Included URLs help

(from github.com/jfabales)
Hi Fess team,

I’ve been testing your product for a few months now, and I just need some advice with something that we want to do.
Basically we have a website https://docs.company.com/ and inside is a bunch of software documentations, see examples below:

https://docs.company.com/apple/apple-0.0.1/
https://docs.company.com/apple/apple-0.0.2/
https://docs.company.com/apple/apple-latest/
https://docs.company.com/orange-one/orange-one-1.0.0/
https://docs.company.com/orange-one/orange-one-1.0.1/
https://docs.company.com/orange-one/orange-one-1.0.2/
https://docs.company.com/orange-one/orange-one-1.0.3/
https://docs.company.com/orange-one/orange-one-official/
https://docs.company.com/orange-one/orange-one-latest/
...

We have hundreds of these and we could index everything just fine, but it gets a bit messy when searching for “orange” for example because we cannot predict which version of the software documentation comes out on top and sometimes the documentation for an older version is the one we see first in the search results.

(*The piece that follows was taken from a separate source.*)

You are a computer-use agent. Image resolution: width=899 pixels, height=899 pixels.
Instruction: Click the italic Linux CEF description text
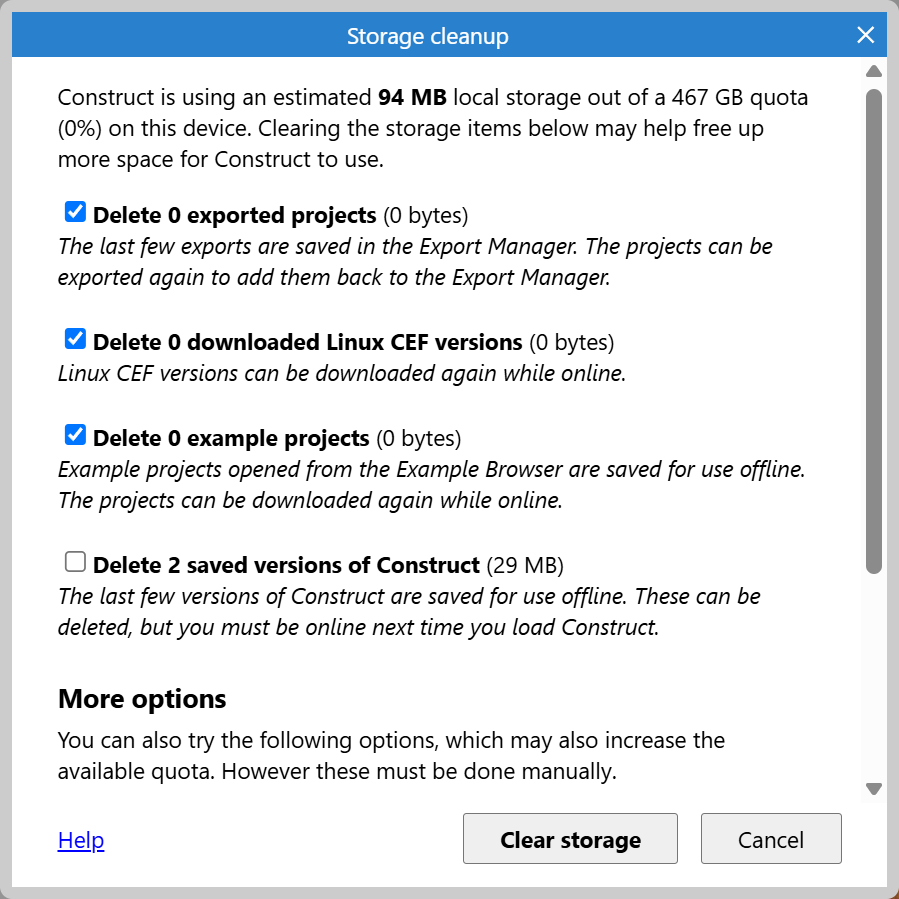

So what we want to do is to have https://docs.company.com/.*(latest|official)+.* to have a higher doc boost. We tried with 2 web crawlers and the other one has this config and a higher boost:

URL: https://docs.company.com/
Included URLs for Crawling: https://docs.company.com/.*(latest|official)+.*
Included URLs for Indexing: https://docs.company.com/.*(latest|official)+.*
Boost: 3.0

Unfortunately this setup doesn’t work and we keep getting URL is null errors on fess-crawler log. So we ended up with this config to only index/crawl those with “latest” or “official” in the URL string:

URL: https://docs.company.com/
Included URLs for Crawling: https://docs.company.com/.*
Excluded URLs for Crawling: https://docs.example.com/(?!.*?(?:latest|official)).*
Included URLs for Indexing: https://docs.company.com/.*
Excluded URLs for Indexing: https://docs.example.com/(?!.*?(?:latest|official)).*
Boost: 3.0

Unfortunately this doesn’t work as well.

We’ve tried different approaches as well but they are not that accurate. I would really love to know you suggested approach for this.

Thanks!

(from github.com/jfabales)
Hmm I think I got this to work with this config (still crawling though):

URL: https://docs.company.com/
Included URLs for Crawling: https://docs.company.com/.*
Included URLs for Indexing: https://docs.company.com/.*

Doc Boost:
Condition: url.matches("^https://docs.company.com/(.*?(?:latest|official)).*")
Boost expr: 100

But I would still love to hear your answer.

(from github.com/marevol)
I think that Doc Boost is a proper solution.

(from github.com/jfabales)
Cool! Thanks, I’ll close this now.